Alan was present at the birth and seemingly was so overcome by it all that as soon as the baby came out and the doctor said, ‘It’s a boy!’ the proud new dad keeled over in a faint.
Paul Alan Hunter was born on 14 October 1978, weighing 5lbs 3oz. He was put in an incubator for a few days as he was so tiny, and when his mum looked at him, he seemed like a little dolly; perfect and with incredibly blond, almost silvery-white, hair. He liked attention from the outset – and that wasn’t to change much. When you put baby Paul down, he’d scream. If you picked him up, he’d smile. Everyone says that, as a baby, he just wanted a cuddle and a bit of love.
He had an extended family nearby, with several cousins who were roughly the same age as him, and Polish grandparents, Babcia and Dziadek, on his mum’s side. Everyone loved the golden-haired little boy who had come into the family. However, more than anything, Paul was a mummy’s boy. He hated Kristina going out, and whenever she did, he would sulk at the bottom of their stairs; often he got his own way and made his mum feel so guilty that she would come back early.
This didn’t stop in later years. When Paul was about 13, his mum came home to find him asleep on the sofa one night. She tried to wake him up, but nothing worked – he was so sound asleep that prodding and whispering in his ear had no effect whatsoever. Finally, she lugged her teenage son upstairs and tucked him up in bed without disturbing his dreams.

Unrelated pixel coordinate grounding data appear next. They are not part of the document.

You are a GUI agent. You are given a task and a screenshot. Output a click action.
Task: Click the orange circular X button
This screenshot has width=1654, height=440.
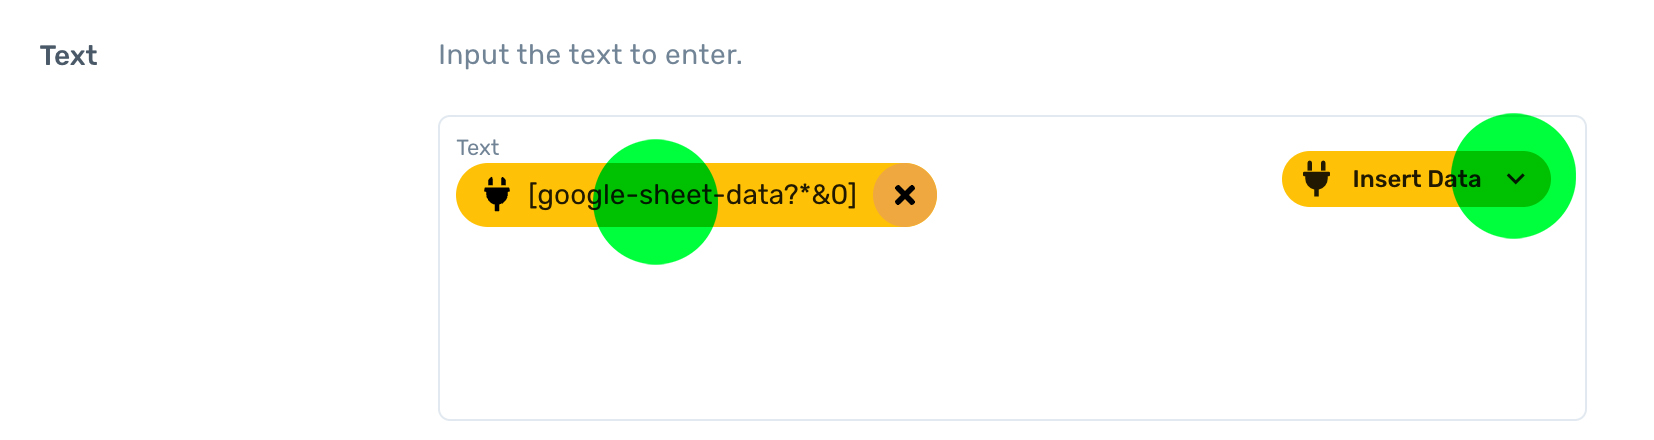905,195
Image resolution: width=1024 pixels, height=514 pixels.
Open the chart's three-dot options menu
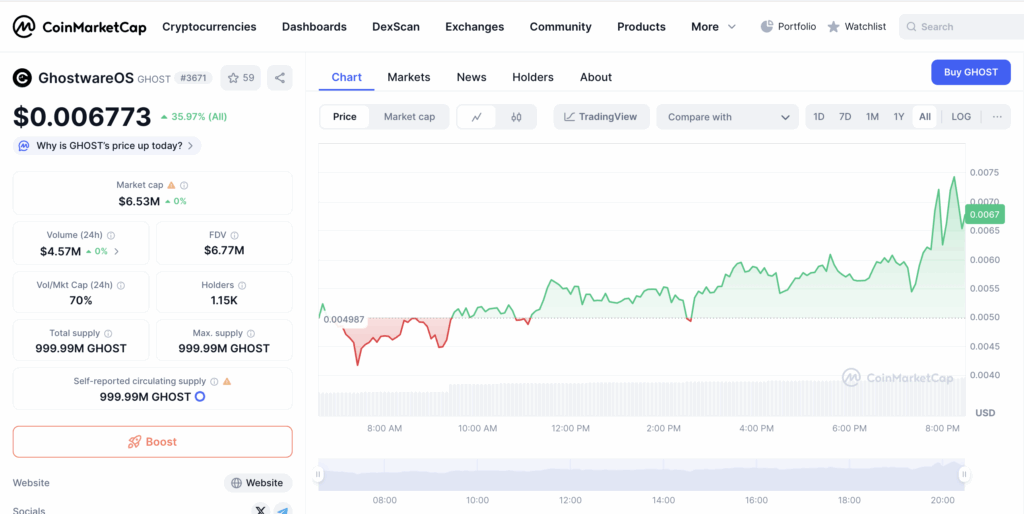[x=997, y=117]
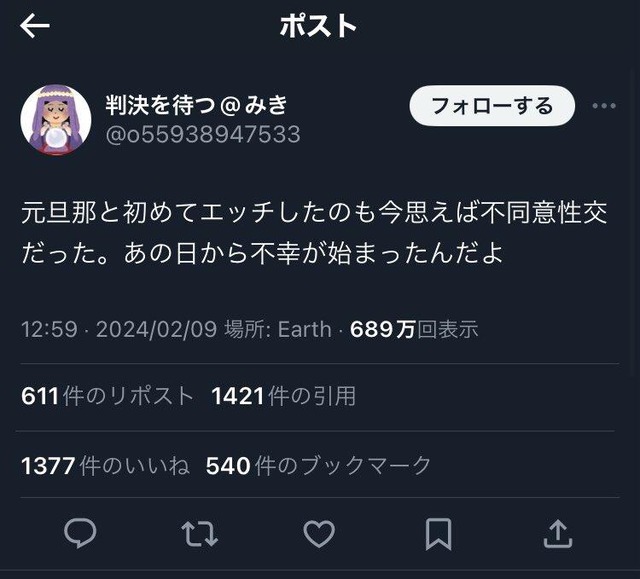The height and width of the screenshot is (579, 640).
Task: Open display name 判決を待つ@みき
Action: coord(197,105)
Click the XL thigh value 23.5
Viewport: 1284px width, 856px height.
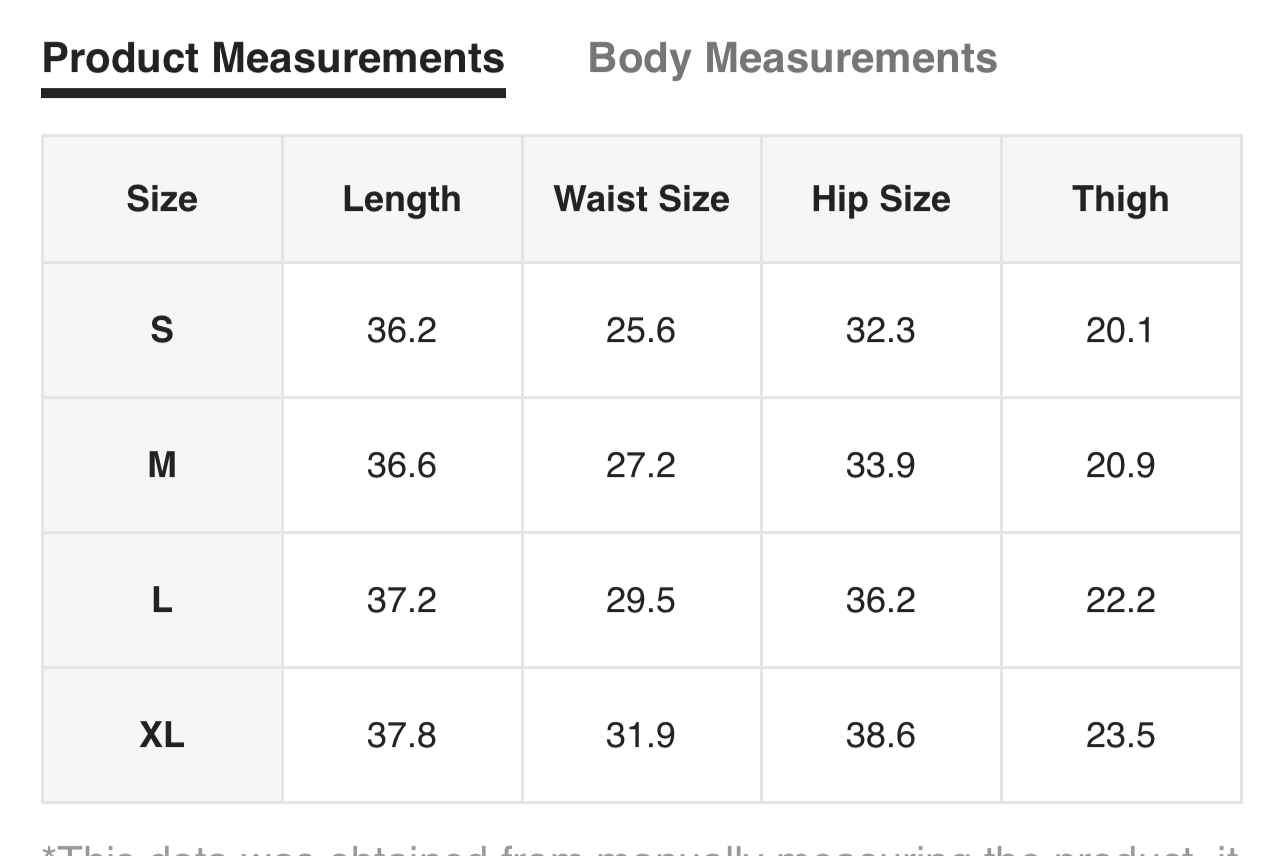[1120, 736]
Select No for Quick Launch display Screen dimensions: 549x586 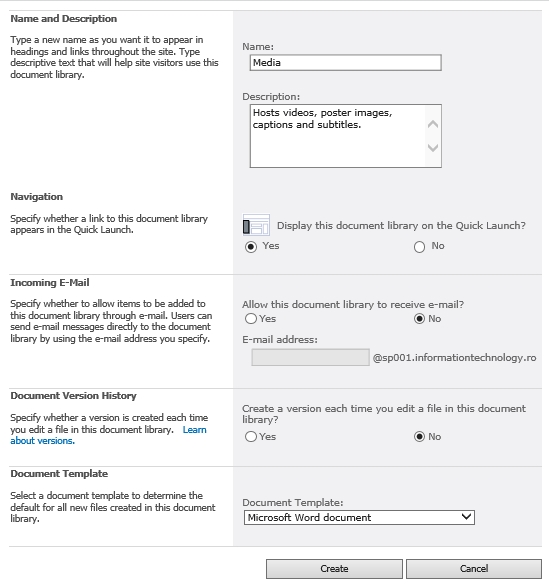pyautogui.click(x=419, y=247)
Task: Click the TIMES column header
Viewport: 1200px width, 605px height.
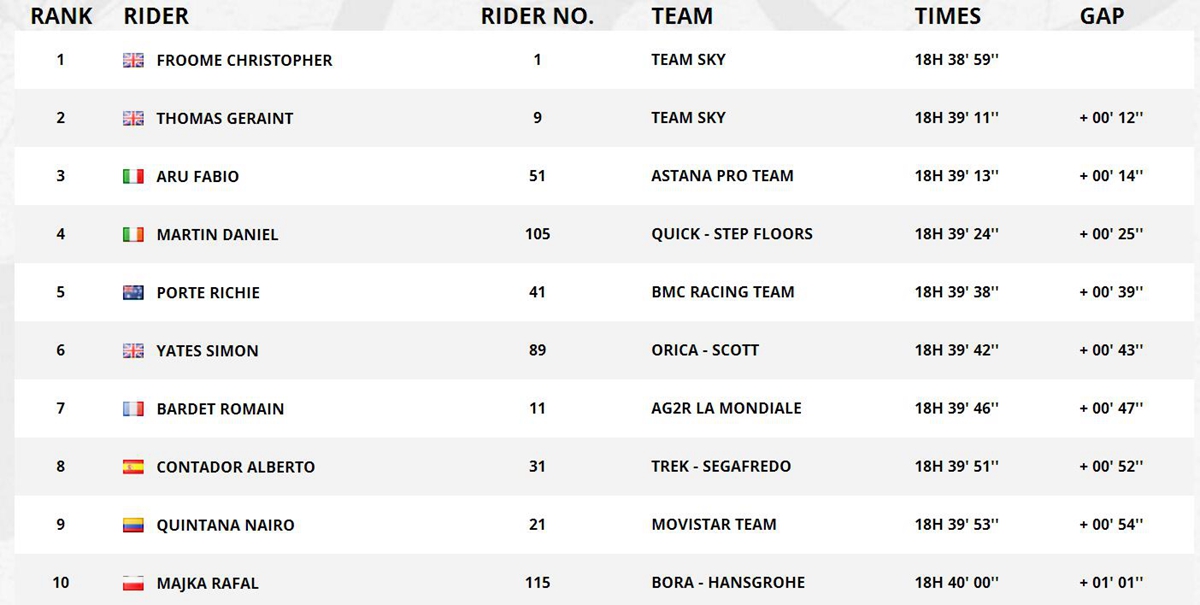Action: 947,16
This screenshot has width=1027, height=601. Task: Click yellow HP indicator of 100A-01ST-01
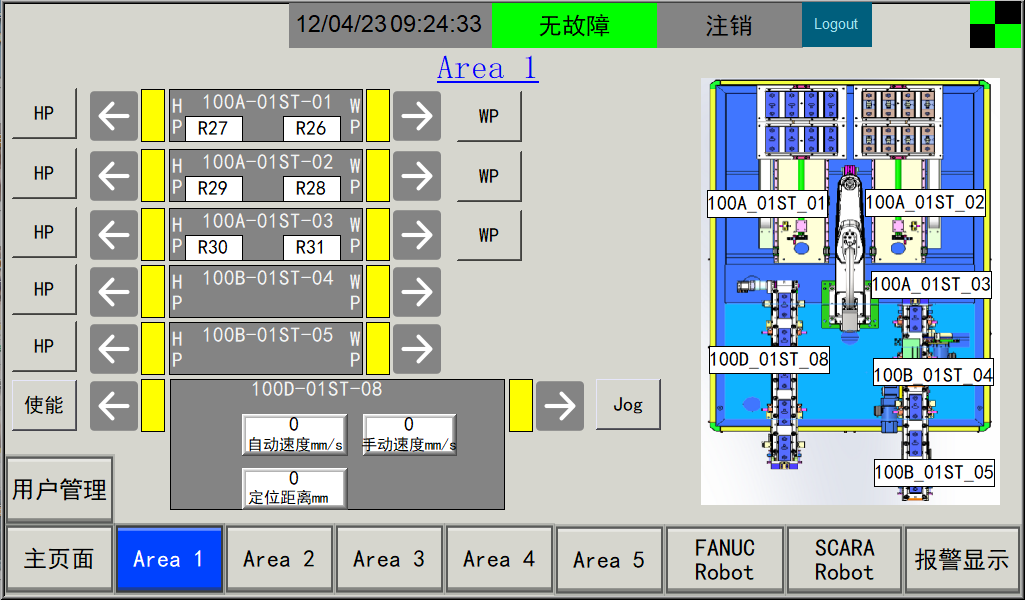coord(153,116)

It was years and years later that Paul admitted to her that he was awake the whole time and only pretending to be asleep so that she would cuddle him, pamper him, and make him feel like her baby again.
Any of the tricks Paul played, however, were purely fun and games. He got away with a lot because he was a genuinely nice lad who had a smile to break hearts and a sense of humour that got him through everything. Even as we faced our darkest days together, that smile would appear and the sense of humour would kick in and I sometimes got glimpses of the little boy he must have been. He was a crowd-pleaser even as a kid; a soft touch who always did his best to keep everyone happy, and who wanted everyone to like him.
These days, as I sit without him, I wish I could go back to the years when I didn’t know him. I want to soak up all those memories, those times when I wasn’t in his life. I wish I could just top myself up on all the Paul days to keep me going. I’m sure if I had known him then, he’d have made me adore him then too. Before his true talent came out, Kris and Alan say that they had no idea what he would become but they always had a feeling that the smiling little lad with the golden hair would capture many more hearts than just those of his immediate family.
By the time Paul turned three in October 1981, he had already started showing an interest in snooker. He kept trying to hit marbles with a chopstick so when Christmas came, a tiny snooker table was bought. This was at the time when snooker was reaching its heyday – it was on telly a lot and there were some real characters associated with the game so there was always some sort of coverage going on. Paul was born in the year that the BBC first decided to give blanket coverage to the World Championship. Snooker was booming when the little boy got his first taste of life on the baize.
On Christmas morning 1981, Paul opened the miniature snooker set and it was pretty much the only thing he played with all day long. It was so small that it fitted onto the coffee table in the lounge, but it was big enough to start turning Paul’s dreams into reality. He picked up that snooker cue when he was three and never really put it down again.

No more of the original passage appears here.